── Data under study ──

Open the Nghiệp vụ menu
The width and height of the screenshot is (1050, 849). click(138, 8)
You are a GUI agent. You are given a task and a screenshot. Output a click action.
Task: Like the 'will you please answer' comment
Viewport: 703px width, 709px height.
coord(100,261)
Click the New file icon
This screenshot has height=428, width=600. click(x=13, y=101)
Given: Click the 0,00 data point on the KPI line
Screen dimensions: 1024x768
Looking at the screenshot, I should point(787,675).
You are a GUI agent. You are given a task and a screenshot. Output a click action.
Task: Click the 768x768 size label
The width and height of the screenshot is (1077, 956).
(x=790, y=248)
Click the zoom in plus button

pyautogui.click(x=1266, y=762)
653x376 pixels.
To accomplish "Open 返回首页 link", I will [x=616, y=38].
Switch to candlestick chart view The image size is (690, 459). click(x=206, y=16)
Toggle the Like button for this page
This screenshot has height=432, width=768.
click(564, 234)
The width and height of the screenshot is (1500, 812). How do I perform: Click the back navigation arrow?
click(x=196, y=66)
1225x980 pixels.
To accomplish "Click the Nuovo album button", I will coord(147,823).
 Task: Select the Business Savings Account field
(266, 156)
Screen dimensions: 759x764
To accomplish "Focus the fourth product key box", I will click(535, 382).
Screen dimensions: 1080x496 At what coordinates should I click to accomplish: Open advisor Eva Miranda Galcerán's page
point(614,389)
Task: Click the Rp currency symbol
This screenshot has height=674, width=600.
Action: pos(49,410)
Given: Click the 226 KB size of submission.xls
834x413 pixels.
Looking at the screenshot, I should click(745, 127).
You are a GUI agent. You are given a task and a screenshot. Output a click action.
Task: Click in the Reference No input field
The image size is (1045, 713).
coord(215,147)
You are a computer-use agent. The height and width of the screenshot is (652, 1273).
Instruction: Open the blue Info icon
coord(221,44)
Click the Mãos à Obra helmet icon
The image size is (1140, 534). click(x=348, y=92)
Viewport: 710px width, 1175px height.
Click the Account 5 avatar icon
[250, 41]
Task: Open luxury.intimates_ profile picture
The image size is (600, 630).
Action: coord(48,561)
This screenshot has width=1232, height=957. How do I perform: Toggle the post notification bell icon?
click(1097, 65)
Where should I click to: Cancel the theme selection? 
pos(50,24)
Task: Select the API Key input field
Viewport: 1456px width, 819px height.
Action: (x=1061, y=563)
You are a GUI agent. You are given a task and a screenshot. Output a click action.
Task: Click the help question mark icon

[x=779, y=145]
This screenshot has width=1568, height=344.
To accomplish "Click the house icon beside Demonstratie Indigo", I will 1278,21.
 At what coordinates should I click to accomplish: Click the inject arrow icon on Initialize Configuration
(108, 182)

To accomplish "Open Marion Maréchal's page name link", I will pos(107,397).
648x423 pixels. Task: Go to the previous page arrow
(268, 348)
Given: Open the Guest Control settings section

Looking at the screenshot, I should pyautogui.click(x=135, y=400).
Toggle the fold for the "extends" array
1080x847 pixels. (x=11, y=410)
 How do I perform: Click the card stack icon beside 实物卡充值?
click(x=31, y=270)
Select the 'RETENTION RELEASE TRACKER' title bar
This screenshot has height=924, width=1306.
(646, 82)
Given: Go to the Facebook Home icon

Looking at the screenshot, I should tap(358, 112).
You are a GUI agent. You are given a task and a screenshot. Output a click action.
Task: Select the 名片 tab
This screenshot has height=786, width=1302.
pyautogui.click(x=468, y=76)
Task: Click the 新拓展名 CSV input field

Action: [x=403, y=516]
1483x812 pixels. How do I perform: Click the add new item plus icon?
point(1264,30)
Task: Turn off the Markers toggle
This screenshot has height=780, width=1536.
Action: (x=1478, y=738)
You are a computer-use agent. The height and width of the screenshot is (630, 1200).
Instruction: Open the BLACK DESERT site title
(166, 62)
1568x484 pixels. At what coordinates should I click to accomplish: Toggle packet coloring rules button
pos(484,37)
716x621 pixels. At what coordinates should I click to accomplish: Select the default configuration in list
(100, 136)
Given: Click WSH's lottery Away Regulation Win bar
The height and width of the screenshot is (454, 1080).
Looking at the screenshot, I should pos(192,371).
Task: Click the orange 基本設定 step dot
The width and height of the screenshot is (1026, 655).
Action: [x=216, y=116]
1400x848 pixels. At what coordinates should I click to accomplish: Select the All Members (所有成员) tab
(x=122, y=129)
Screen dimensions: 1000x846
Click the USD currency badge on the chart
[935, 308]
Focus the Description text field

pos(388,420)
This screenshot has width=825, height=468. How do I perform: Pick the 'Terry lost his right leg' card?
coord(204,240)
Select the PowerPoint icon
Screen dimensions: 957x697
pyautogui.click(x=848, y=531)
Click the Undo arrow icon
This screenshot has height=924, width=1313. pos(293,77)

───

• [Problem statement]:
The records above are to be repeated exactly, in their entirety.

• [Answer area]:
Open the Nghiệp vụ menu
The width and height of the screenshot is (1050, 849). click(138, 8)
You are a GUI agent. You are given a task and a screenshot. Output a click action.
Task: Like the 'will you please answer' comment
Viewport: 703px width, 709px height.
coord(100,261)
Click the New file icon
This screenshot has height=428, width=600. click(x=13, y=101)
Given: Click the 0,00 data point on the KPI line
Screen dimensions: 1024x768
Looking at the screenshot, I should point(787,675).
You are a GUI agent. You are given a task and a screenshot. Output a click action.
Task: Click the 768x768 size label
The width and height of the screenshot is (1077, 956).
(x=790, y=248)
Click the zoom in plus button

pyautogui.click(x=1266, y=762)
653x376 pixels.
To accomplish "Open 返回首页 link", I will [x=616, y=38].
Switch to candlestick chart view The image size is (690, 459). click(x=206, y=16)
Toggle the Like button for this page
This screenshot has height=432, width=768.
click(564, 234)
The width and height of the screenshot is (1500, 812). How do I perform: Click the back navigation arrow?
click(x=196, y=66)
1225x980 pixels.
To accomplish "Click the Nuovo album button", I will coord(147,823).
 Task: Select the Business Savings Account field
(266, 156)
Screen dimensions: 759x764
To accomplish "Focus the fourth product key box", I will click(535, 382).
Screen dimensions: 1080x496 At what coordinates should I click to accomplish: Open advisor Eva Miranda Galcerán's page
point(614,389)
Task: Click the Rp currency symbol
This screenshot has height=674, width=600.
Action: pos(49,410)
Given: Click the 226 KB size of submission.xls
834x413 pixels.
Looking at the screenshot, I should click(745, 127).
You are a GUI agent. You are given a task and a screenshot. Output a click action.
Task: Click in the Reference No input field
The image size is (1045, 713).
coord(215,147)
You are a computer-use agent. The height and width of the screenshot is (652, 1273).
Instruction: Open the blue Info icon
coord(221,44)
Click the Mãos à Obra helmet icon
The image size is (1140, 534). click(x=348, y=92)
Viewport: 710px width, 1175px height.
Click the Account 5 avatar icon
[250, 41]
Task: Open luxury.intimates_ profile picture
The image size is (600, 630).
Action: coord(48,561)
This screenshot has width=1232, height=957. How do I perform: Toggle the post notification bell icon?
click(1097, 65)
Where should I click to: Cancel the theme selection? 
pos(50,24)
Task: Select the API Key input field
Viewport: 1456px width, 819px height.
Action: (x=1061, y=563)
You are a GUI agent. You are given a task and a screenshot. Output a click action.
Task: Click the help question mark icon

[x=779, y=145]
This screenshot has width=1568, height=344.
To accomplish "Click the house icon beside Demonstratie Indigo", I will 1278,21.
 At what coordinates should I click to accomplish: Click the inject arrow icon on Initialize Configuration
(108, 182)

To accomplish "Open Marion Maréchal's page name link", I will pos(107,397).
648x423 pixels. Task: Go to the previous page arrow
(268, 348)
Given: Open the Guest Control settings section

Looking at the screenshot, I should pyautogui.click(x=135, y=400).
Toggle the fold for the "extends" array
1080x847 pixels. (x=11, y=410)
 How do I perform: Click the card stack icon beside 实物卡充值?
click(x=31, y=270)
Select the 'RETENTION RELEASE TRACKER' title bar
This screenshot has height=924, width=1306.
(646, 82)
Given: Go to the Facebook Home icon

Looking at the screenshot, I should tap(358, 112).
You are a GUI agent. You are given a task and a screenshot. Output a click action.
Task: Select the 名片 tab
This screenshot has height=786, width=1302.
pyautogui.click(x=468, y=76)
Task: Click the 新拓展名 CSV input field

Action: [x=403, y=516]
1483x812 pixels. How do I perform: Click the add new item plus icon?
point(1264,30)
Task: Turn off the Markers toggle
This screenshot has height=780, width=1536.
Action: (x=1478, y=738)
You are a computer-use agent. The height and width of the screenshot is (630, 1200).
Instruction: Open the BLACK DESERT site title
(166, 62)
1568x484 pixels. At what coordinates should I click to accomplish: Toggle packet coloring rules button
pos(484,37)
716x621 pixels. At what coordinates should I click to accomplish: Select the default configuration in list
(100, 136)
Given: Click WSH's lottery Away Regulation Win bar
The height and width of the screenshot is (454, 1080).
Looking at the screenshot, I should pos(192,371).
Task: Click the orange 基本設定 step dot
The width and height of the screenshot is (1026, 655).
Action: [x=216, y=116]
1400x848 pixels. At what coordinates should I click to accomplish: Select the All Members (所有成员) tab
(x=122, y=129)
Screen dimensions: 1000x846
Click the USD currency badge on the chart
[935, 308]
Focus the Description text field

pos(388,420)
This screenshot has width=825, height=468. How do I perform: Pick the 'Terry lost his right leg' card?
coord(204,240)
Select the PowerPoint icon
Screen dimensions: 957x697
pyautogui.click(x=848, y=531)
Click the Undo arrow icon
This screenshot has height=924, width=1313. pos(293,77)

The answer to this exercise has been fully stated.